[erlang-questions] Losing data

Bob Cowdery bob@REDACTED
Thu Jun 2 23:21:24 CEST 2011


On 02/06/2011 22:05, Valentin Micic wrote:
> Just increase the UDP buffer size on both machines.
Why would that help? Am I missing something in my analysis? There is
only one computer, the other end is dedicated hardware. This is only
intended to work on a local network.

Bob
> BR
>
> V/
>
> On 02 Jun 2011, at 11:02 PM, Bob Cowdery wrote:
>
>> On 02/06/2011 20:20, Jesper Louis Andersen wrote:
>>> On Thu, Jun 2, 2011 at 21:09, Bob Cowdery <bob@REDACTED> wrote:
>>>
>>>> The symptoms look like it just can't keep up but If a process was
>>>> getting behind I would expect the message q to build up. CPU is 5-7%.
>>>>
>>>> Any ideas would be very welcome.
>>>>
>>> Ladies and Gentlemen! Welcome to the Circus of the Kernel! Tonight we
>>> will have artist of all kinds: Jugglers! Trapezoids! Old Erlang
>>> programmers. A balancing act with a VAX! And above all, there will be
>>> UDP throwing!
>>>
>>> Your problem is that you are sending data out too fast and the kernel
>>> is then throwing your data away. This is especially true on Linux
>>> where this happens silently. On FreeBSD I have seen ENOBUFS being sent
>>> back when this happen, but Linux just choses to silently drop packets.

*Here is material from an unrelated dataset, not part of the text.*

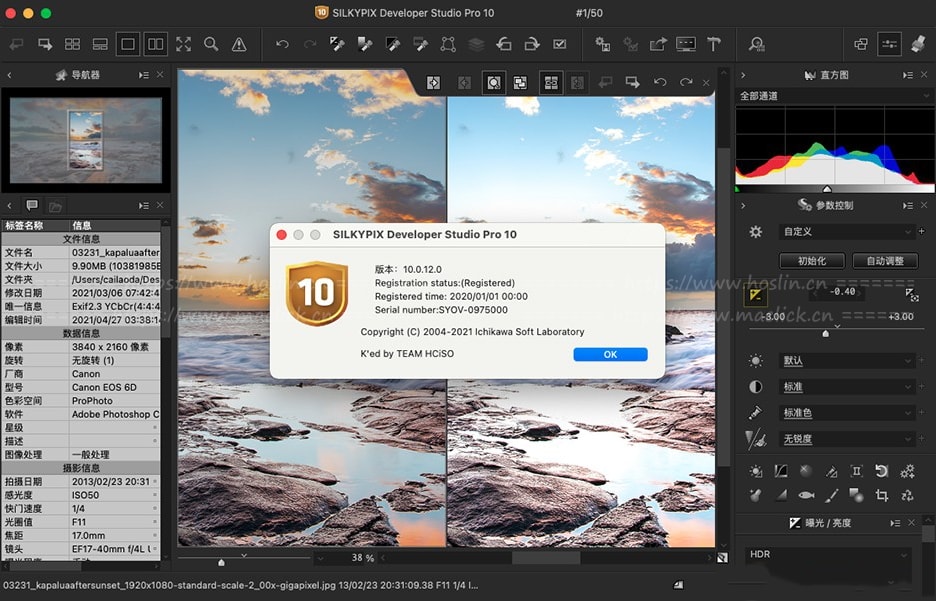Toggle the parameter sliders panel button

coord(889,44)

>>> The only way to fix this is to pace packets so they are sent at a
>>> slower rate - and build in a retransmit mechanism. It is the only way
>>> to be sure. Note that the send buffer can be ridicously small on some
>>> systems, so you can't rely on it. Though my code using UDP can surely
>>> send around 8K on Linux without too much trouble.
>> If the data was being thrown away after it left the application I would
>> expect to see the input and output sequence numbers keep in step. The
>> input sequence is added by the hardware device and I add the output
>> sequence number before transmission. I check the input sequence and
>> shout if there is a sequence error and the device checks the output
>> sequence and lights a nice little LED if it sees a sequence error. Both
>> show correct sequences so I'm losing blocks inside Erlang somewhere.

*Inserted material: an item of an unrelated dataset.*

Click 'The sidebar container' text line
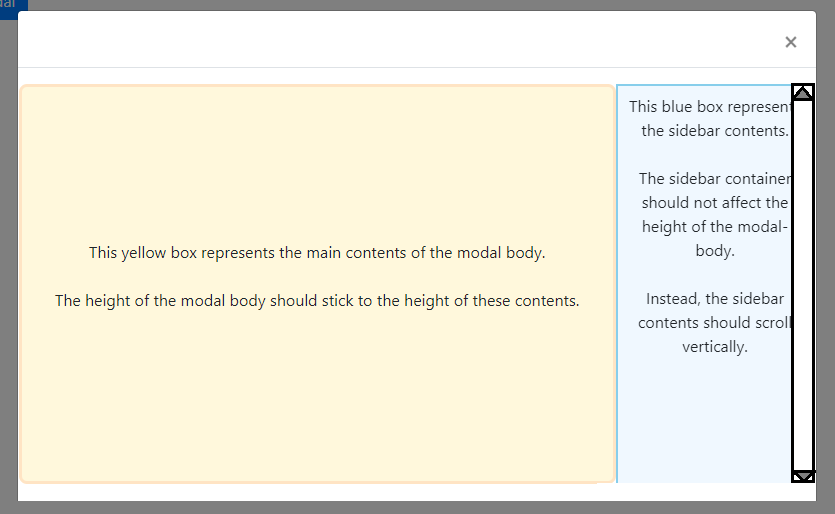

>>> Since the queue is tail-end dropping you see the problem where many
>>> packets are lost suddenly. The queue fill up, and them you are in for
>>> the surprise when the next 30 packets are just skipped and dropped.
>> It sounds really plausible if only it fitted the facts.
>>> There are a couple of fixes depending on what you want to do, but if
>>> possible go check out SCTP which can give you many of the things you
>>> want from UDP. It is kind of the hybrid between UDP and TCP and then
>>> not. it is also a very interesting protocol - check it out!
>>>
>> I don't have control over the hardware device so it has to be UDP. Looks
>> an interesting protocol though for future reference.